§ Goal of the exercise
Exact copy, no pictures: reproduce every record below as it stands.

(Listed records Opens)

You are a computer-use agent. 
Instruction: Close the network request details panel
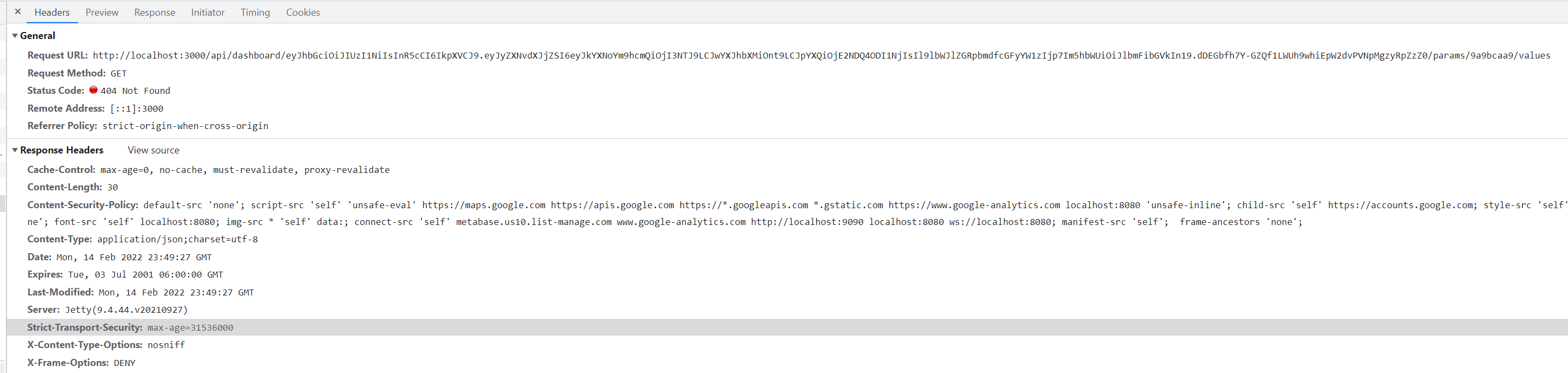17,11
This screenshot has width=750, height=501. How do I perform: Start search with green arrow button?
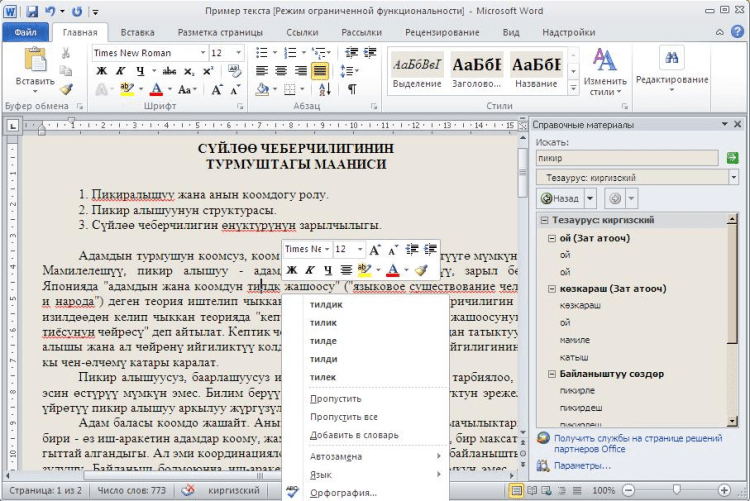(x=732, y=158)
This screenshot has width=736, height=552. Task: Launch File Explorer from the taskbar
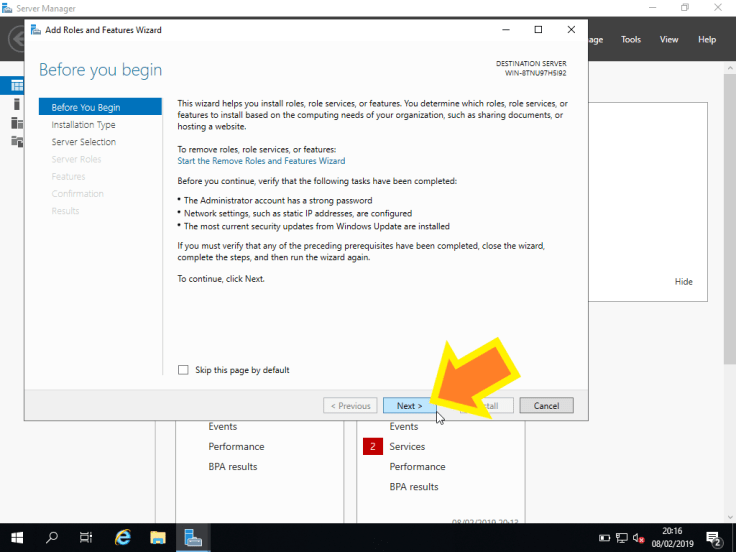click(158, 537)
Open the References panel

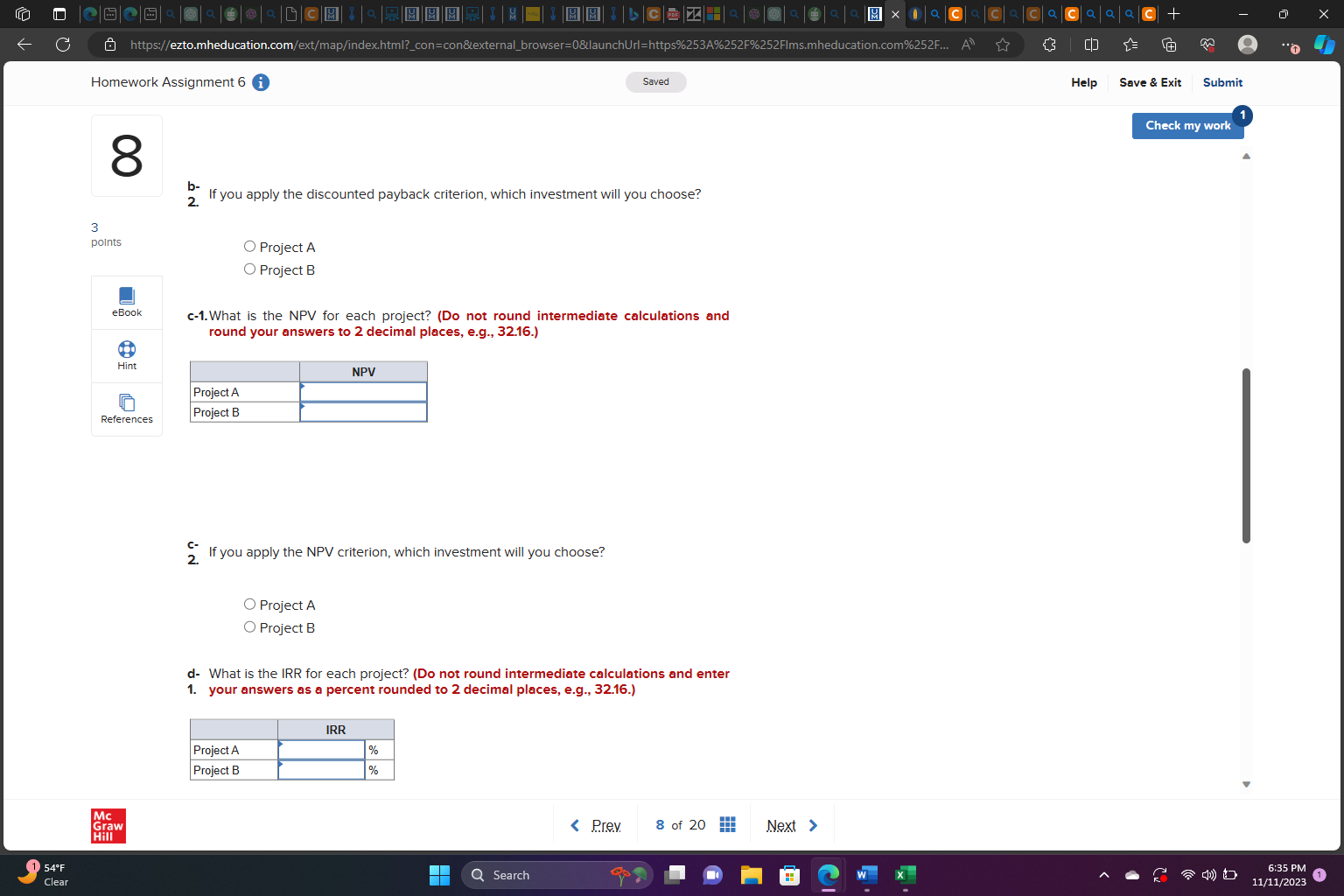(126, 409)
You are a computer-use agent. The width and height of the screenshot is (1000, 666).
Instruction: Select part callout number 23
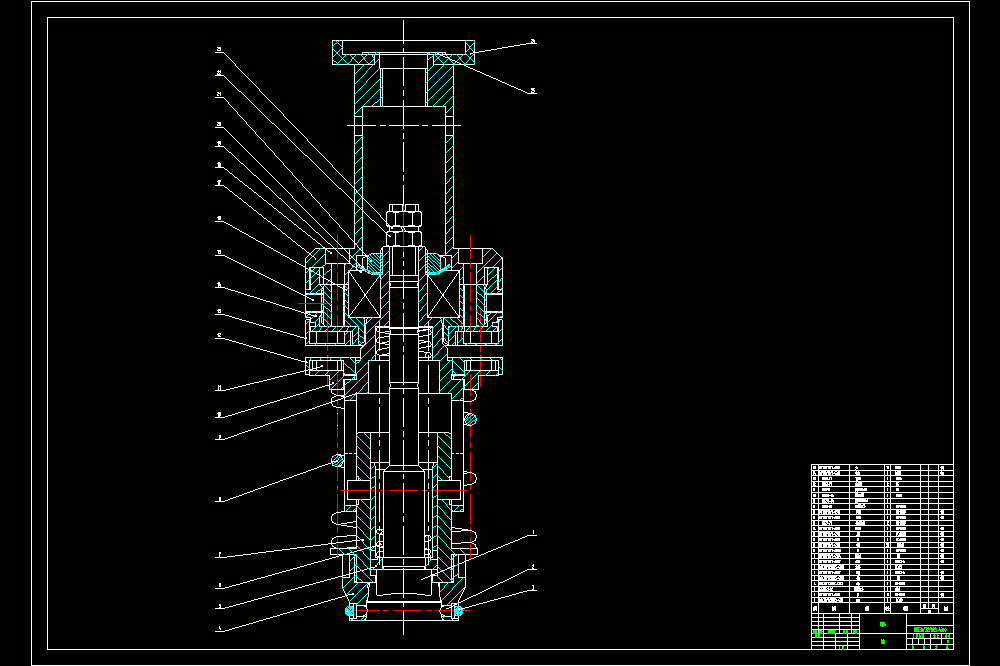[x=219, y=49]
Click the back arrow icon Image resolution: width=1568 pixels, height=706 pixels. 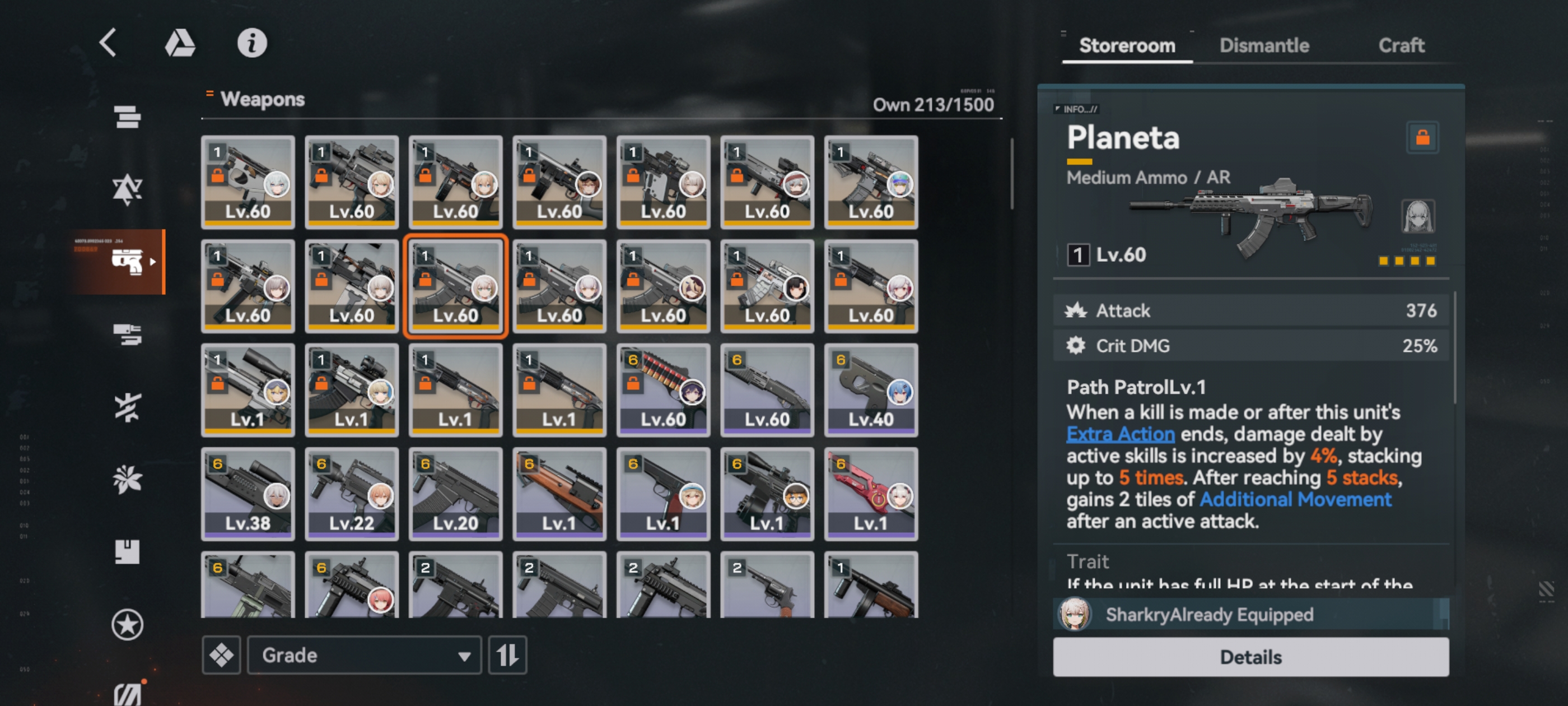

(Listed records Closes)

§ Solved exercise
You are a computer-use agent. 
Instruction: Close the network request details panel
17,11
This screenshot has width=750, height=501. How do I perform: Start search with green arrow button?
(x=732, y=158)
This screenshot has width=736, height=552. Task: Launch File Explorer from the taskbar
click(158, 537)
Open the References panel

(126, 409)
You are a computer-use agent. The width and height of the screenshot is (1000, 666).
Instruction: Select part callout number 23
[x=219, y=49]
Click the back arrow icon Image resolution: width=1568 pixels, height=706 pixels. 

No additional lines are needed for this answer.